Editor: Would each of you tell our readers something about your practice and how it has evolved over the course of your career?
Choi: I joined the firm a little over four years ago in its Philadelphia office and led the opening of its new Atlanta office in May. With more than 15 years of patent experience and as a former research scientist, I handle complex U.S. and international patent prosecution and counseling for clients in biotech, chemical, pharmaceutical, and medical device industries. I was former in-house counsel at the Rohm and Haas Company, Union Camp Corporation, and HP. I was actually a client of Woodcock Washburn for a number of years and was very impressed with the firm's culture. One of the attractive features for me was the number of women at the firm, especially those in management positions who serve as strong role models, and when an opportunity to join it came I was very glad to accept.
Rocci: By way of technical background, I am an electrical engineer, and I worked in industry before going to law school. My practice has focused on electronics, computer software, and the like in the areas of patent litigation, and patent prosecution and counseling. I left another firm to join this firm in 1986; at that time there were 12 lawyers. I have since seen the firm grow to our present level of about 90 lawyers. I now serve as a member of the firm's Policy Committee.
Editor: I gather a commitment to diversity is part of the firm's culture. Please tell us about the firm's diversity initiatives.
Choi: It is something that is a part of everything we do. We have a very good mix in terms of gender, and that extends to our recruiting efforts and the ways in which we staff our projects. In attempting to address a variety of client objectives, we have found that a diverse legal team is very high on their list of priorities. Diversity of all types provides more creative and effective strategies and solutions for our clients.

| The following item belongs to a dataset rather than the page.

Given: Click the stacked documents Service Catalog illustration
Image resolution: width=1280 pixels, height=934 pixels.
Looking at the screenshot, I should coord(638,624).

Rocci: Diversity is a very important at Woodcock Washburn. We have done well, but we believe we can do even better. As a specialty firm that is focused on recruiting lawyers with science and engineering backgrounds, we draw from a smaller pool of candidates than most general practices. The availability of diverse talented individuals in Atlanta is one of the reasons we decided to open an office here.
Editor: Is this initiative firm-wide, or does each office have its own diversity agenda?
Choi: The initiative is firm-wide in the sense that the entire firm embraces it. The opportunities to put this into practice vary from office to office, however. Here in Atlanta, with a really strong educational foundation and a considerable number of world-class employers, we are in a position to attract a very broad and diverse group of law graduates and young lateral hires. We were lucky to be able to build the foundation for a diverse team in our new Atlanta office, being joined by Eduardo Carreras, former chief IP counsel at Coca-Cola Company, and Chris Arena, former chief IP counsel at Cingular.
In Philadelphia, I was involved with the Philadelphia IP Law Association's Minority Initiative. This is a group that reaches out to minority students at the undergraduate level on the requirements one must meet to sit for the patent bar exam. I also served as a mentor in the Temple Law School Women's Law Caucus, which is concerned to review opportunities in the IP field with law students. A particular student might lack the credentials necessary to become a patent attorney, but other opportunities - copyright or trademark - might be available, and mentoring serves to provide that student with some direction.
Editor: What about the future? Where would you like Woodcock Washburn to be in terms of its diversity culture in, say, five years?
Rocci: There are many components to diversity. I would like us to be recognized as a firm that has actively pursued a diversity agenda and succeeded in becoming as diverse in its makeup as the clients and communities it serves.
Choi: We continue to be a Gold Sponsor of the AIPLA Education Foundation, which sponsors scholarships for minority law students seeking careers in IP law. We participate in the Philadelphia area Minority Job Fair and host a diversity reception for first-year law students. We recently co-sponsored the Microsoft Women and Minorities IP Law Summit. We participated in the Mid-Atlantic Black Law Students Association Conference. These are ongoing initiatives. Two of our female partners were listed in The Best Lawyers in America, 2005-2006, and the firm won the Pennsylvania Bar's Women in the Profession Award for the promotion of women to leadership positions. Chambers USA Guide named Dianne Elderkin as the leading IP attorney in Pennsylvania. We have tremendous momentum at present, and I am hopeful that over the next few years this will translate into a diversity culture that will serve as a model for others.
Editor: And where would you like to see the Atlanta office in five years?
Rocci: Our growth has been opportunistic, but we also have growth goals. In light of the very substantial talent presently residing at the Atlanta office, I would be surprised if we did not have an office of at least 15 professionals within five years.